Using SuspensionManager for Saving Application State

September 23rd 2012 Windows Store

One of the important aspects of Windows Store application development is the application lifecycle. While at first it might seem a minor detail that can be taken care of late in the application development process, it can affect the application architecture quite profoundly. Therefore it's a good idea to address it soon enough to avoid unplanned refactoring when the application is almost complete.

Windows Store application lifecycle

Since the basics of Windows Store application lifecycle are well documented, I'm not going to repeat them here. Rather, I'm going to focus on a single aspect of it: the transition between the running and the suspended state. During this transition the Application.Suspending event is called to allow the application to save its state to local storage which can be used to resume the application in case it gets terminated.
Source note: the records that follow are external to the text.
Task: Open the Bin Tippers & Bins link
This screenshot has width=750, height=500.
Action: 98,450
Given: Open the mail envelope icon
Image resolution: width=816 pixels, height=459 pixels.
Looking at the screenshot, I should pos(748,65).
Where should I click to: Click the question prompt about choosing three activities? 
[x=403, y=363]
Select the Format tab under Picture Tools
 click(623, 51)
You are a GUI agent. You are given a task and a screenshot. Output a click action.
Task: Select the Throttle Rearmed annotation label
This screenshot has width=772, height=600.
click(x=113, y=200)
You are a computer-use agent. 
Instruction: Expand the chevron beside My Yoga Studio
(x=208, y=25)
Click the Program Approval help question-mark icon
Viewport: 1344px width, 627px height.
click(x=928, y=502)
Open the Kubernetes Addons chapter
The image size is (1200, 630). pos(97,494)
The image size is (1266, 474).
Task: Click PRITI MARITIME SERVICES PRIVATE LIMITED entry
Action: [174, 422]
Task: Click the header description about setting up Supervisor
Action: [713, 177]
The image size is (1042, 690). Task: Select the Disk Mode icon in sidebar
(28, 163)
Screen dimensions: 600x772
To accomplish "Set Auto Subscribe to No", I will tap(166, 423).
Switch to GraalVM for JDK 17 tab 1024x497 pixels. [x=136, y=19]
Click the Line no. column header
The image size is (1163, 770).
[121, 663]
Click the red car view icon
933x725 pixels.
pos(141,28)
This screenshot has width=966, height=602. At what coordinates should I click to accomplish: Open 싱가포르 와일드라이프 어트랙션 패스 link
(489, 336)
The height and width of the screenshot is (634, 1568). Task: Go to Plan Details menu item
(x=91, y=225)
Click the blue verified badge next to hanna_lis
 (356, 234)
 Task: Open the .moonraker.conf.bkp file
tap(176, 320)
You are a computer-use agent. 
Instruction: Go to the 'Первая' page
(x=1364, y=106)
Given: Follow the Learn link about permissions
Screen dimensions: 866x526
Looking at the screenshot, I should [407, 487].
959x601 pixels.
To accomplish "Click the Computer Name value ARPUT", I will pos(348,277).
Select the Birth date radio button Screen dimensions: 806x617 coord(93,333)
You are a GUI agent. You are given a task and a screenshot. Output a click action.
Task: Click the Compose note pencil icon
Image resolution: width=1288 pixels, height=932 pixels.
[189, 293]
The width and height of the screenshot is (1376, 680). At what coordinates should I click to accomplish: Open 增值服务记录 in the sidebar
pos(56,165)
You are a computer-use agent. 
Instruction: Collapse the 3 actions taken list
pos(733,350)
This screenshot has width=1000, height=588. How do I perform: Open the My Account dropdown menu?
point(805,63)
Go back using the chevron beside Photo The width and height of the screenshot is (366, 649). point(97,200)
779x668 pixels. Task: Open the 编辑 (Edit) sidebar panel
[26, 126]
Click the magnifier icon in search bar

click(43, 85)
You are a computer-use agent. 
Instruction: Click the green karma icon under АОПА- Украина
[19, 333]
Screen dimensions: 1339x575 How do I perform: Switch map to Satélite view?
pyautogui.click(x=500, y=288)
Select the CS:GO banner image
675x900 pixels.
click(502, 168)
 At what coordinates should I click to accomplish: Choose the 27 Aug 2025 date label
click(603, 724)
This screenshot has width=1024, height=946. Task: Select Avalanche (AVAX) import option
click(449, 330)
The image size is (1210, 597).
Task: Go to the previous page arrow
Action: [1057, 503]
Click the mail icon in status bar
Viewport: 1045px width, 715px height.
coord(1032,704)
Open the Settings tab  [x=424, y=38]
If you base your application on correct templates for Windows Store applications which are included with Visual Studio 2012 this will already be mostly taken care of for you. Both Grid App and Split App templates include a SuspensionManager class in their Common folder and also call it at all the appropriate spots in the application. This class can save the application state to the local storage into a file named _sessionState.xml and later reload it. It includes the complete frame navigation history consisting of the loaded pages and the parameters they were loaded with. As long as you only need this parameter to completely restore the state of the page, you don't have to do anything extra.

Debug Location toolbar in Visual Studio 2012

There's a function in Visual Studio that makes it easy to test that, it's just hidden in its default configuration. To access it you first need to show the Debug Location toolbar. There is a dropdown menu on it which is enabled only when the application is running. It contains three items: Suspend, Resume, and Suspend and shutdown. The last one is your friend when you want to test how your application resumes after it has been terminated: just run the application, navigate to the page you want to test and invoke the Suspend and shutdown action. The next time you run the application, it should resume with the same state.

Unfortunately you can easily break suspending and resuming in your application if you pass a custom class as the page parameter. Try it out! For example you can replace the UniqueId that's being passed between the GroupedItemsPage and GroupDetailPage in the Grid App template with a complete instance of SampleDataGroup. If you now Suspend and shutdown your application, the SuspensionManager.SaveAsync method will throw a non-descriptive SuspensionManagerException:

SuspensionManager failed

Investigating the call stack reveals that the failing method was actually Frame.GetNavigationState which has thrown an easier to comprehend COMException (It sounds like an oxymoron, doesn't it?):

WinRT information: GetNavigationState doesn't support serialization of a parameter type which was passed to Frame.Navigate.

What can we do about it? As it turns out, not much. According to this Connect issue, it's a limitation of the platform that the Frame object can't serialize complex objects. The workaround is to only pass around the unique identifiers as it is demonstrated in both above mentioned Visual Studio templates. If you don't mind reloading your data every time a new page is loaded, that's not a problem. Otherwise you need to cache your data in memory.

Both templates contain only sample data and cache it in a static member. Unfortunately static members don't lend themselves well to the MVVM pattern and testing therefore it's a better idea to inject the application state into the view models. I like the following approach using the view model locator pattern:

public class ViewModelLocator
{
    private static ApplicationState applicationState;

    static ViewModelLocator()
    {
        applicationState = new ApplicationState();
    }

    public ViewModel ViewModel
    {
        get
        {
            return new ViewModel(applicationState);
        }
    }
}

The code can be improved further by using an IoC container which will ensure a single instance of the application state even without having a static reference to it in the view model locator as long as you scope it properly. But that's already a subject for another post.